Passage given:
Disclosure of Inside Information
This FAQ is prepared by the Corporate Finance Division and aims to provide guidance to listed corporations on the application of the provisions of Part XIVA of the Securities and Futures Ordinance (SFO) and the SFC Guidelines on Disclosure of Inside Information (SFC Guidelines).
The information set out below is not meant to be exhaustive. This FAQ may be updated and revised from time to time. This FAQ is only for general reference. The SFC reserves the right to exercise all powers conferred upon it under the law. Unless otherwise defined herein, all capitalised terms have the meanings given to such terms in the SFC Guidelines.
Should a listed corporation issue an announcement headed “voluntary” to disclose information?
A listed corporation should not use the heading of “voluntary announcement” to disclose information. Depending on the specific facts and circumstances, if a listed corporation issues an announcement that contains inside information under the heading of “voluntary announcement”, it risks non-compliance with the requirement to disclose inside information that is accurate, complete and not misleading1. Moreover, to label any other announcement as “voluntary” is not helpful for investors to understand the relevance and significance of the information disclosed. In deciding the heading of an announcement, a listed corporation should use a heading that accurately reflects the substance of the information concerned.
Are there any content requirements for an inside information announcement?
Announcements of inside information should be clear, informative and comprehensible in order to enable investors to make well-informed decisions. Therefore an announcement should:
- be factual, clear and expressed in a balanced and objective manner;
- convey key messages that are clearly visible to and readily understandable by investors;
- contain sufficient background information so that an announcement can be read without undue reference to other documents;
- avoid boilerplate statements that tend to lengthen the document without providing meaningful information; and
- contain sufficient quantitative information which has come to the knowledge of the listed corporation, the omission of which may cause the information disclosed to be false or misleading under section 307B(3) of the SFO.
Should a listed corporation disclose inside information in an “overseas regulatory announcement”?

Provided material:

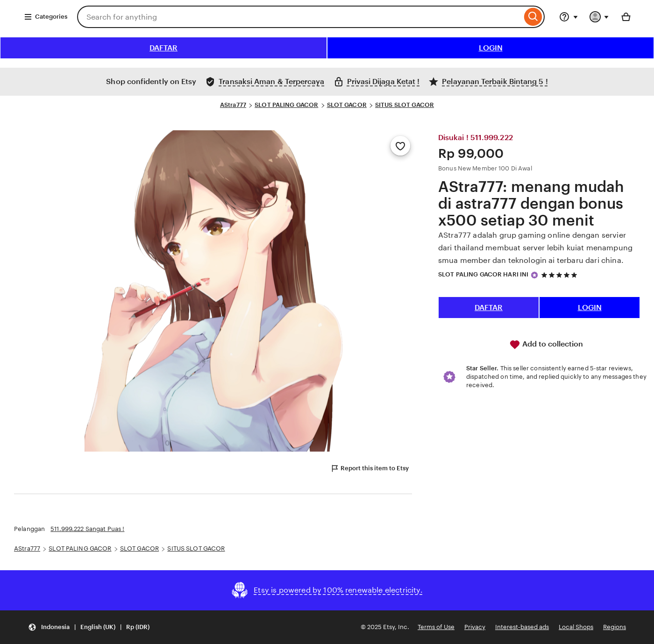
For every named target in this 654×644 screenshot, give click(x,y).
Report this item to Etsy (370, 468)
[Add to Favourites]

Required work:
1. Summarize the FAQ on disclosure of inside information in two sentences.
2. Reproduce word for word the part of the FAQ on disclosure of inside information from "Are there any" to "of the SFO.".

Expected answers:
1. Prepared by the Corporate Finance Division, the FAQ guides listed corporations on Part XIVA of the SFO and the SFC Guidelines, and it says a listed corporation should not disclose information under a "voluntary announcement" heading but should use a heading that accurately reflects the substance of the information. It also says inside information announcements should be clear, informative and comprehensible: factual and balanced, with clearly visible key messages, enough background and quantitative information, and no boilerplate statements.

2.
Are there any content requirements for an inside information announcement?
Announcements of inside information should be clear, informative and comprehensible in order to enable investors to make well-informed decisions. Therefore an announcement should:
- be factual, clear and expressed in a balanced and objective manner;
- convey key messages that are clearly visible to and readily understandable by investors;
- contain sufficient background information so that an announcement can be read without undue reference to other documents;
- avoid boilerplate statements that tend to lengthen the document without providing meaningful information; and
- contain sufficient quantitative information which has come to the knowledge of the listed corporation, the omission of which may cause the information disclosed to be false or misleading under section 307B(3) of the SFO.